Teaching in a time of crisis: colonial education and the world of literature

Key information

Date
Time
3:15 pm to 5:00 pm
Venue
Brunei Gallery
Room
B111

About this event

Professor Nick Harrison (King's College London)

In the wake of figures such as Edward Said, postcolonial critics and teachers have often been drawn to heroic models of the public intellectual and of political intervention. This raises questions about their own work as teachers, especially if they teach literature. Such work may look like a luxury in a time of crisis. What is more, it may appear contaminated by its historical association with colonialism, nationalism and other outdated ideologies.
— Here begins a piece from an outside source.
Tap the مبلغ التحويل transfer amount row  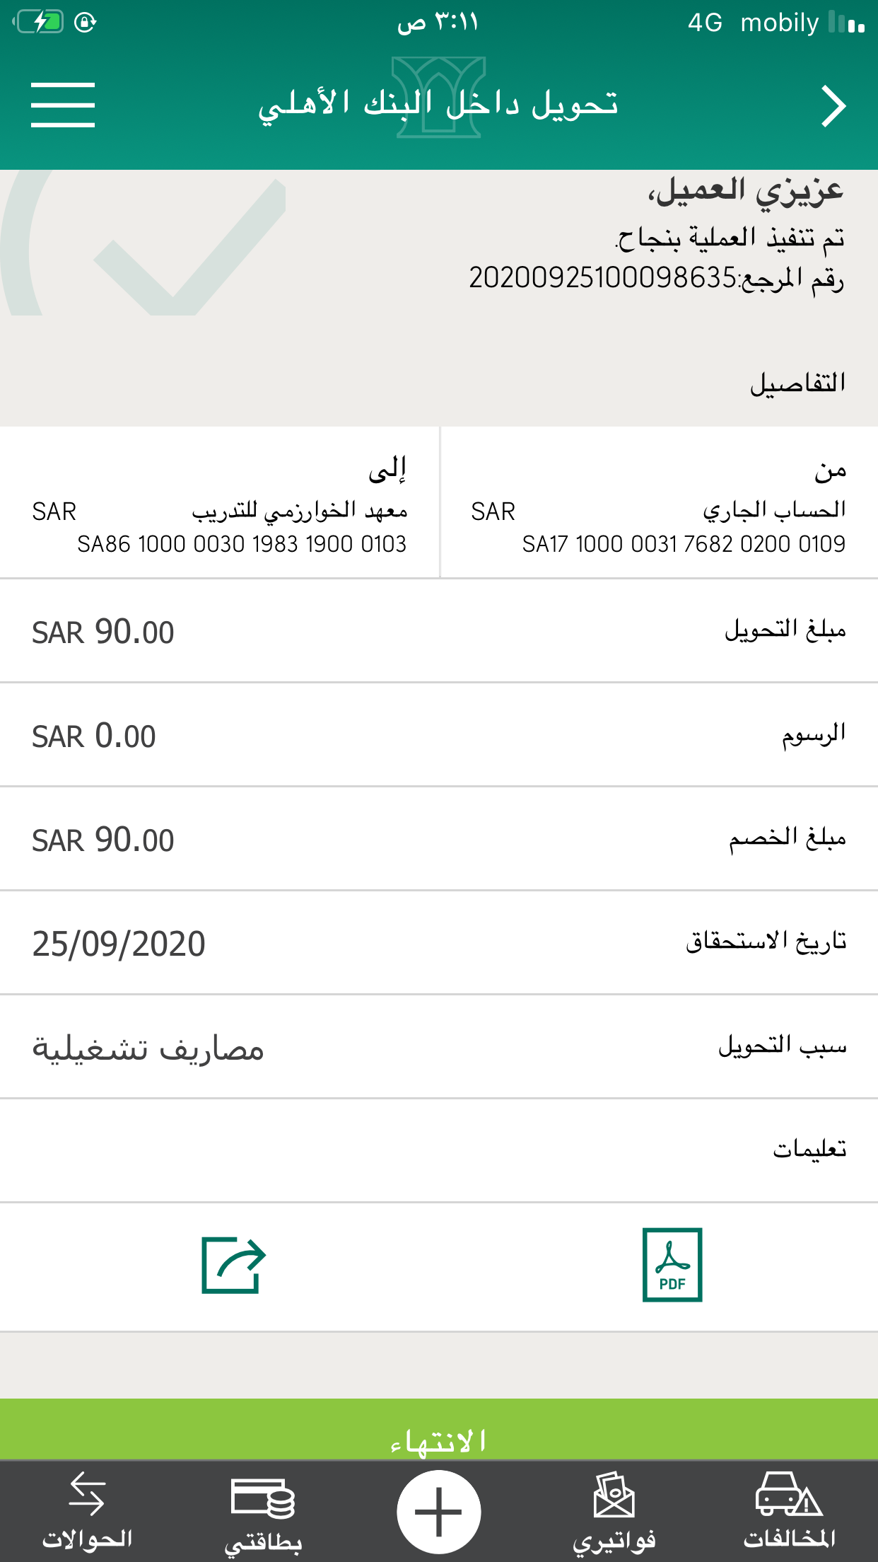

This paper will reflect on these questions through a discussion of the work of Mouloud Feraoun (and will assume no prior knowledge of that work). Best known as a novelist, and sometimes dismissed as an ‘assimilated’ figure, Feraoun continued to work as a teacher and educationalist in the French colonial system – as well as continuing to write – throughout the Algerian war of independence. This decision placed his life at risk both from Algerian nationalists and from the French/colon Right. In its way, then, his commitment to education was heroic, but it was a paradoxical heroism, at once political and apolitical. Drawing especially on his moving Journal (French 1962; English 2000) and on L’Ami fidèle , the forgotten, literature-based textbook that he produced for Algerian schools, Harrison will argue that Feraoun's story, and the choices he made, have something to tell us about work as teachers in a time of crisis.

Nick Harrison is Professor of French and Postcolonial Studies at King's College London.